2.2 Read mapping, ploidy identification and variant calling
The raw reads were filtered using fastp 0.20.0 (Chen et al., 2018) (with parameters -3 -W 4 -M 20 -q 20 -u 40 -c -l 50) to eliminate reads with low quality or short length. The clean reads were aligned to the recent chromosome-level goldfish reference genome (Luo et al., 2020) using the BWA-MEM algorithm from BWA (Li, 2012).The resulting SAM file was converted to a coordinate-sorted and indexed BAM file using Samtools (Li et al., 2009). Duplicated read pairs were removed using Sambamba (Tarasov et al., 2015).
The ploidy level of each sample was determined by the nQuire software (Weiß et al., 2018) using the BAM file. The denoised input of base frequencies at biallelic sites generated with default parameters was utilized to estimate ploidy levels with a Gaussian Mixture Model which describes the histogram as a mixture of Gaussians distributions between 0 and 1. The expected distributions of read frequencies at biallelic sites are one Gaussian with mean 0.5 for diploid, two Gaussians with means 0.33 and 0.67 for triploid. The likelihood of certain assumptions of di, tri- and tetraploidy based on this model given the empirical data is maximized using an Expectation-Maximization (EM) algorithm.
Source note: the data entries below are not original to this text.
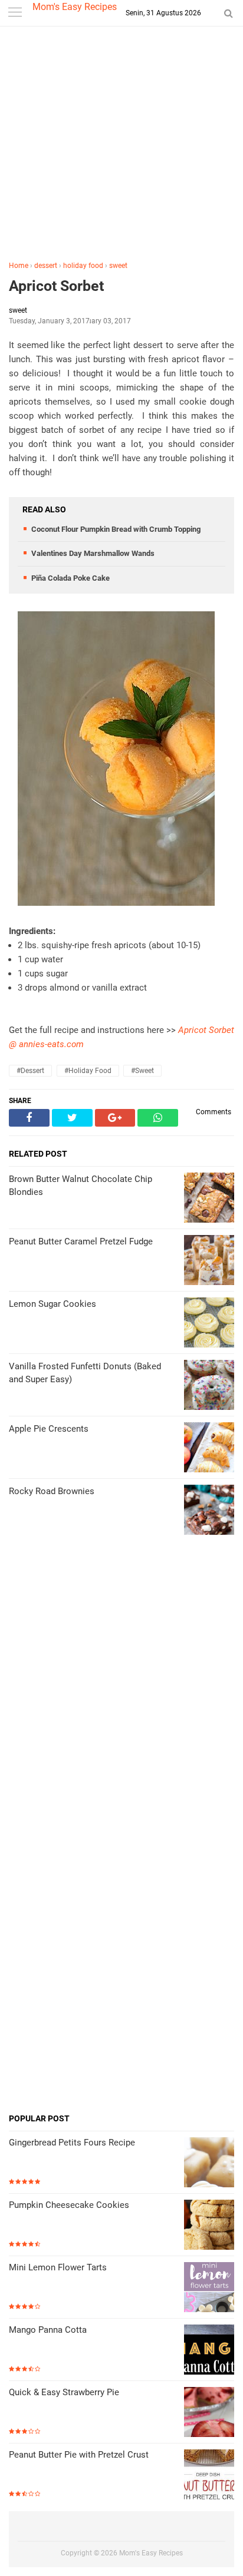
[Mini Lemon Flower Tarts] (209, 2288)
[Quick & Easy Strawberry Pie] (209, 2413)
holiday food (83, 265)
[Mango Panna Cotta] (209, 2351)
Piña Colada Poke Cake (70, 578)
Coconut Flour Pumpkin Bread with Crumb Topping (116, 529)
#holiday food (87, 1071)
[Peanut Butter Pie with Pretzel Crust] (209, 2475)
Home (18, 265)
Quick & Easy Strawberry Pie (64, 2392)
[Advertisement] (121, 146)
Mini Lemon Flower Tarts (58, 2267)
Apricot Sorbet (56, 285)
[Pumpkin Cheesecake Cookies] (209, 2226)
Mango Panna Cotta (48, 2330)
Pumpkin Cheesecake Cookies (69, 2205)
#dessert (30, 1071)
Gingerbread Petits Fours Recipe (72, 2142)
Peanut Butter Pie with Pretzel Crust (79, 2454)
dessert (45, 265)
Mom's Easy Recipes (74, 6)
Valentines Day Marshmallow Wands (93, 553)
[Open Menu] (14, 13)
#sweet (142, 1071)
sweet (118, 265)
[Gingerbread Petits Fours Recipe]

Variant calling was carried out for diploids and triploids separately using the Genome Analysis Toolkit (GATK version 4.2.2.0) (McKenna et al., 2010), with the parameter of -ploidy being 2 for diploids and 3 for triploids. Briefly, the genomic variants for each sample (in GVCF format) were identified with the HaplotypeCaller module. The GVCF files of all samples were merged into a single GVCF with the CombineGVCFs module, followed by variant calling to generate a genotype file (in VCF format) using the GenotypeGVCFs module based on a joint calling approach. The SNPs were selected using the SelectVariants module and were initially filtered with the VariantFiltration module using the parameters ‘QUAL < 30.0 || QD < 2.0 || FS > 60.0 || MQ < 40.0’. The SNPs were further filtered using the VCFtools software (Danecek et al., 2011) for diploids and BCFtools software (Danecek et al., 2021) combined with a custom script for triploids using the following criteria: (1) SNPs with more than two alleles, (2) genotype calls with a depth < 4 or > 24, (3) minor allele frequency (MAF) < 0.05, (4) SNPs with missing rates > 0.1.